5e Journée TechniqueInnovation et évolutions des pratiques

Paris - 19 juin 2018

Mikaël Pianfetti 

« Sécuriser son process tout en gardant de la typicité »

Quand faut-il préférer l’ensemencement direct ? Quand faut-il privilégier les grands levains ? Mikaël Pianfetti (Dupont Danisco) fournira des éléments de réponse lors de la conférence « Mieux arbitrer entre les techniques d’ensemencement ».

- Quels sont les critères de choix qui doivent guider un fromager dans le choix de sa technique d’ensemencement ?
MP : C’est avant tout une question d’échelle : plus les volumes sont conséquents, plus il va chercher à sécuriser sa production en termes de maîtrise qualitative, de régularité, de rendements. Des objectifs que peut lui assurer l’ensemencement direct. Plus on cherche à être régulier, plus il est difficile de travailler avec des ferments type levain, dont le comportement varie en fonction de l’évolution du lait, qui est une matrice vivante.
A l’opposé, le producteur local va plus facilement s’accommoder de variations de qualité, va être plus attaché, au nom d’une certaine authenticité, à travailler avec ses propres cultures. La technique du grand levain, si elle est bien maîtrisée, va lui donner satisfaction.

- La question se pose surtout pour des ateliers intermédiaires, artisanaux, qui fabriquent des produits de tradition à une certaine échelle. Beaucoup se méfient de l’ensemencement direct par crainte de « standardiser » leur produit et, plus généralement, d’amenuiser la biodiversité.
MP : Il ne faut pas croire qu’un même ferment ou cocktail de ferments va donner les mêmes produits selon les fabricants : le process joue un rôle majeur dans leur expression. Les deux approches sont viables…, à condition de savoir adapter son process. On entend parfois des exemples de fabricants qui changent de mode d’ensemencement et reviennent ensuite à leur première méthode : c’est souvent parce qu’ils continuent d’utiliser un process type grand levain avec de l’ensemencement direct.
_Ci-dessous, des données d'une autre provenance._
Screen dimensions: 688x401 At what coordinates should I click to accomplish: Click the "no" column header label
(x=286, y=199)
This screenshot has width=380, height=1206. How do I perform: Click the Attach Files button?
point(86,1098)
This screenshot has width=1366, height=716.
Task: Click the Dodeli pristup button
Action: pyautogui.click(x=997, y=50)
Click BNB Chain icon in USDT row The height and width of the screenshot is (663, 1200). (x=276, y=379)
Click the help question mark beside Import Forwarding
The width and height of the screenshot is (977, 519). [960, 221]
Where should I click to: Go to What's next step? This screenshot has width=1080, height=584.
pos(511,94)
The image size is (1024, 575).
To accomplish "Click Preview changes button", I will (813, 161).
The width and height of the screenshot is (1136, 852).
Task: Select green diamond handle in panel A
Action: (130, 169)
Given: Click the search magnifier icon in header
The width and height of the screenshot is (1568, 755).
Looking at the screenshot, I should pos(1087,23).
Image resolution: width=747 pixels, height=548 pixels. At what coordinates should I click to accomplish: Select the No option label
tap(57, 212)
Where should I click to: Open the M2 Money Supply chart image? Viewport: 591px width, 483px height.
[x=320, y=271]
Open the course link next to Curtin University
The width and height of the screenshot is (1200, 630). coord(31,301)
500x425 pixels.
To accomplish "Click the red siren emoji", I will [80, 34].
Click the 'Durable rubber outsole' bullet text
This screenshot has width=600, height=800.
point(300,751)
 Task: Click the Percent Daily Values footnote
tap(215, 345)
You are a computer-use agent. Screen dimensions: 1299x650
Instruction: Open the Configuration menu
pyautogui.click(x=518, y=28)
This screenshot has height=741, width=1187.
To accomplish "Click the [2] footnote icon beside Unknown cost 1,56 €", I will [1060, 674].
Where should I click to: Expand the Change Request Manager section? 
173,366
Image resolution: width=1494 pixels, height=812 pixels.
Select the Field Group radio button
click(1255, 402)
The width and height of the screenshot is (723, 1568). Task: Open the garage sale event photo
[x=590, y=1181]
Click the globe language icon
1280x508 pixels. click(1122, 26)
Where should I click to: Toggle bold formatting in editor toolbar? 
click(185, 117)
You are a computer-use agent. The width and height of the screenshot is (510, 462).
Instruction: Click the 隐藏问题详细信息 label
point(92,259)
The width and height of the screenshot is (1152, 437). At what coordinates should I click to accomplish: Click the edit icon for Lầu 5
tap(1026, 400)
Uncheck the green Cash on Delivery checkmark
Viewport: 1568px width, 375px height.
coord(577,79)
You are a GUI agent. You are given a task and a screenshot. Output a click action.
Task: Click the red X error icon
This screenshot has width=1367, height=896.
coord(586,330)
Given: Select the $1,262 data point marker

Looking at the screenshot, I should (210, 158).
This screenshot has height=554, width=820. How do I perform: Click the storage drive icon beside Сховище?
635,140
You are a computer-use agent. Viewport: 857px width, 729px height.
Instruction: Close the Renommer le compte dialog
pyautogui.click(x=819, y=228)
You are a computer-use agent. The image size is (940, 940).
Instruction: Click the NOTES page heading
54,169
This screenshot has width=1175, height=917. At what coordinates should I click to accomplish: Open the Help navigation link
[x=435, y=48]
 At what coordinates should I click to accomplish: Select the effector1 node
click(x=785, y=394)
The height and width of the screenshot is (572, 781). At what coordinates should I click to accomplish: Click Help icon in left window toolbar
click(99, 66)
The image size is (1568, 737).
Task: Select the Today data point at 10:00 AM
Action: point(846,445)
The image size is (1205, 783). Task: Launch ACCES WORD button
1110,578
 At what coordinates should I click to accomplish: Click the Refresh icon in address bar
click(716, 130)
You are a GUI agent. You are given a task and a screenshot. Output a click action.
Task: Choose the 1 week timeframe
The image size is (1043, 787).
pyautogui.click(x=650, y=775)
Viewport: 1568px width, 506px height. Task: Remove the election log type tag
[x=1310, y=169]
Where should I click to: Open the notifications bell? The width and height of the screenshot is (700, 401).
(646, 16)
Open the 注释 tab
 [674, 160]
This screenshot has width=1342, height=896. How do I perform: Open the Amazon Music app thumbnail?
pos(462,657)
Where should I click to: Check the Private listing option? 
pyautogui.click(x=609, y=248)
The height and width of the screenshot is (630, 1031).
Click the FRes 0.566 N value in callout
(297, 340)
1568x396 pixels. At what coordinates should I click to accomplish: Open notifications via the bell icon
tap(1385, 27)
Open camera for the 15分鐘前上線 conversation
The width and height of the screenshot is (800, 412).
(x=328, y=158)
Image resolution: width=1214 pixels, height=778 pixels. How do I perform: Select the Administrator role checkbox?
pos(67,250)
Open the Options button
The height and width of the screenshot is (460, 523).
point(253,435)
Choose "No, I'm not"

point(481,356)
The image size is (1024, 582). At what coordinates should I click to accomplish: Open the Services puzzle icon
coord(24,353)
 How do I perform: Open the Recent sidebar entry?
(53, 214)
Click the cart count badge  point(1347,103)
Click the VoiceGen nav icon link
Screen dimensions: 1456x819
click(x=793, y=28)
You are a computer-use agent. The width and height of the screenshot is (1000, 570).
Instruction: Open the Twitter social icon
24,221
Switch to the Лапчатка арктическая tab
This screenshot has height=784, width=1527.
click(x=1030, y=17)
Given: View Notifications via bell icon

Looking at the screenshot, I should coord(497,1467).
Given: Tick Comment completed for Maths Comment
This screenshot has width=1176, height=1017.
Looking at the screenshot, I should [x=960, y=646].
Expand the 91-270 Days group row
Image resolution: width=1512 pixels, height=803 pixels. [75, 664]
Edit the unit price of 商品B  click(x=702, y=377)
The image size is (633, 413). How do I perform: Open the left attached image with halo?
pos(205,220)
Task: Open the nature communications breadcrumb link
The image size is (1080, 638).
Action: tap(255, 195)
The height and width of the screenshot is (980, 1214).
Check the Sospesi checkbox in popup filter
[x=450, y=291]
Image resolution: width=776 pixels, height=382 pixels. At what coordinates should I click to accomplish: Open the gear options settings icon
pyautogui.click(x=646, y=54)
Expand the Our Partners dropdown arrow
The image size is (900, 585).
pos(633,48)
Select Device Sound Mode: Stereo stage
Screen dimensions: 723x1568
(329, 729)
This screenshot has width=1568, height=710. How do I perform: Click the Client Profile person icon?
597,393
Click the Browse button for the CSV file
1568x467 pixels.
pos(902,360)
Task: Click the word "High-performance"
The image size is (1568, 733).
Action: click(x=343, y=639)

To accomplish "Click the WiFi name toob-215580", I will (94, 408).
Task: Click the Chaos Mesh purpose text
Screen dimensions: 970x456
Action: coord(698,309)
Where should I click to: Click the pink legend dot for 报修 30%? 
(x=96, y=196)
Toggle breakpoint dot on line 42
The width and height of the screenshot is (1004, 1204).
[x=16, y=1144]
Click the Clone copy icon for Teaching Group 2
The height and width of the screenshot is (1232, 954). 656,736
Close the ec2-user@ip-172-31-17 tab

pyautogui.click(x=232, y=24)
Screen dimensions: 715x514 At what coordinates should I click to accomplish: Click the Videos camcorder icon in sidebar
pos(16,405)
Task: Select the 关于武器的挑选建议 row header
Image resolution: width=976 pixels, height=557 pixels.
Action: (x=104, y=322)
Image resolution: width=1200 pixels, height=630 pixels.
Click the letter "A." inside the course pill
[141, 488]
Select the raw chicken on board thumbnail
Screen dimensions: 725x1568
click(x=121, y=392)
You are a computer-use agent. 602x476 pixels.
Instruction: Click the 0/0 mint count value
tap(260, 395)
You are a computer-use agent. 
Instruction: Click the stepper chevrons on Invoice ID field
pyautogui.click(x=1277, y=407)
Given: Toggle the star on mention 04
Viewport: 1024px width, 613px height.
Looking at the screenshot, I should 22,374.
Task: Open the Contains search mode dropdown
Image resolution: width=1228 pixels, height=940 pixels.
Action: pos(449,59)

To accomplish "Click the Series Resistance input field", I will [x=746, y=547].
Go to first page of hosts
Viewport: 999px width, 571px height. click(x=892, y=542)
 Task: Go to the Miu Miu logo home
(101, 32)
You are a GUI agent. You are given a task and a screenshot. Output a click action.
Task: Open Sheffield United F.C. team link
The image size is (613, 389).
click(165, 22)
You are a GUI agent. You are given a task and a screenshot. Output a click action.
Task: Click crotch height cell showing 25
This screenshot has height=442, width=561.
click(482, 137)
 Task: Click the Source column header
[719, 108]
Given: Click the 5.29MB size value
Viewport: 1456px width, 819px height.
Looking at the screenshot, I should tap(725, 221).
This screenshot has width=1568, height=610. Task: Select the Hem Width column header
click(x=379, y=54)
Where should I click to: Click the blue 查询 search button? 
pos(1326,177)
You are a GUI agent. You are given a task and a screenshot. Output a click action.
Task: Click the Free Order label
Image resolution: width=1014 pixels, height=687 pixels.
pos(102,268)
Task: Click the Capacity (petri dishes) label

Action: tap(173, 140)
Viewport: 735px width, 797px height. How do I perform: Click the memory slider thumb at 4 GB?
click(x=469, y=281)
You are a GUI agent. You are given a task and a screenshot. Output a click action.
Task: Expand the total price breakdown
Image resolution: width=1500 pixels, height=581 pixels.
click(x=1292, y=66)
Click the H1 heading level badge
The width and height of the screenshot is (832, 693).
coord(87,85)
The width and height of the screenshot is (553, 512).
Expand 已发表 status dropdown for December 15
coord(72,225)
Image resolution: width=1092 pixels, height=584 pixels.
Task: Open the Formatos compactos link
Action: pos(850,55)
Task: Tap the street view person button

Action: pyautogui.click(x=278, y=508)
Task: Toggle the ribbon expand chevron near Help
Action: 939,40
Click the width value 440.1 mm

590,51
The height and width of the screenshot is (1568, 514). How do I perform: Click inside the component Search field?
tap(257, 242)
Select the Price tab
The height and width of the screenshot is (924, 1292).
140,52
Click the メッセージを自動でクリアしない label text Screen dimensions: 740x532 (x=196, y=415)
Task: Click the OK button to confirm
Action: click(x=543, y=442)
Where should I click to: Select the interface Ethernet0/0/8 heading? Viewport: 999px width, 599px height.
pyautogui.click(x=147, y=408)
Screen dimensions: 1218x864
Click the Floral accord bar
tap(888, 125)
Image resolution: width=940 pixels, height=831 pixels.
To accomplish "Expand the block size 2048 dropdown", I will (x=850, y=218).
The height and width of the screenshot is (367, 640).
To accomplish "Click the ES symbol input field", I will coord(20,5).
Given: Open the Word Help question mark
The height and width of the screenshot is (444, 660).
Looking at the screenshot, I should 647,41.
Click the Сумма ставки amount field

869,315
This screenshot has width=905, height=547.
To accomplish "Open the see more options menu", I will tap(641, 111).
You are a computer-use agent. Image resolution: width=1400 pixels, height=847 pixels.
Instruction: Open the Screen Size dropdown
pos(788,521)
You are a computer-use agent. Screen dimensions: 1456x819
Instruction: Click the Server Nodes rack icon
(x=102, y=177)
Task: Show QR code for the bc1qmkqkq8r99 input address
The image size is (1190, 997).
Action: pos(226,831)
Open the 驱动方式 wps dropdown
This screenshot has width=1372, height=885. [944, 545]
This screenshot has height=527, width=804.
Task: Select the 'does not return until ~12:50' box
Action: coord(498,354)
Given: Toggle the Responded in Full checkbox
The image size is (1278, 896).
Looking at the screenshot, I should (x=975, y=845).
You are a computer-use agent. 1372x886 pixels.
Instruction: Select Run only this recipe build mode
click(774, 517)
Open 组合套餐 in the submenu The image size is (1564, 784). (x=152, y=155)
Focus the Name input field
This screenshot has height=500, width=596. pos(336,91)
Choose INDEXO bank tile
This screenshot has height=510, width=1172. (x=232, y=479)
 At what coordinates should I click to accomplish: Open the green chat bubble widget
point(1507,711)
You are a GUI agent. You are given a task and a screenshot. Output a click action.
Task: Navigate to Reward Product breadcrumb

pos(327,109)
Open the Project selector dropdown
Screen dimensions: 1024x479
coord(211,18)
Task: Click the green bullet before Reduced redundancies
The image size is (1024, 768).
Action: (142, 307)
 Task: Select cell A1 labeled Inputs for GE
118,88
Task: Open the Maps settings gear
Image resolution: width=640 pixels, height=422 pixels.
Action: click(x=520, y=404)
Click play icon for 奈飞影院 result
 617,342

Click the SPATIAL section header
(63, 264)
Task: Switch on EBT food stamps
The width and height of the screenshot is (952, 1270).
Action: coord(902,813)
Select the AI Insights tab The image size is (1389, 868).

Nous donnerons des exemples concrets des adaptations nécessaires.

« L’authenticité », la « signature du terroir », sont du côté des grands levains. Qu’en est-il des notions de « typicité » et de « richesse aromatique » ?  
MP : L’offre en « ferments du commerce » a beaucoup évolué pour répondre à la double demande des fromagers : à la fois sécuriser leur process et avoir des produits uniques. Il y a vingt ans, les ferments directs ne comportaient que quelques souches que l’on connaissait bien, avec une cinétique régulière. Dans les années 80, on proposait même une souche unique, « pure ». Mais en cas d’attaque de phages, se posaient des problèmes d’acidification. On a ainsi commencé à marier des souches complémentaires, qui ne sont pas sensibles aux mêmes phages. On a augmenté progressivement, passant aux duos, aux trios, jusqu’à une vingtaine de souches aujourd’hui, comprenant à la fois des souches acidifiantes et aromatisantes, en étant capable de faire du sur-mesure. Cette stratégie est pertinente pour les gros volumes comme pour un petit fermier qui veut enrichir sa gamme et va ainsi gagner en flexibilité.

Quel avenir pour les grands levains ?
MP : Ils risquent de disparaître à long terme : les nouvelles générations n’ont pas forcément le temps pour bien les maîtriser. En effet, la priorité de nos clients est souvent la maîtrise des process fromagers ou le développement de nouveaux produits. Ils doivent pouvoir utiliser au mieux leurs ressources d’innovation. De plus le métier de producteur de ferments devient également très complexe.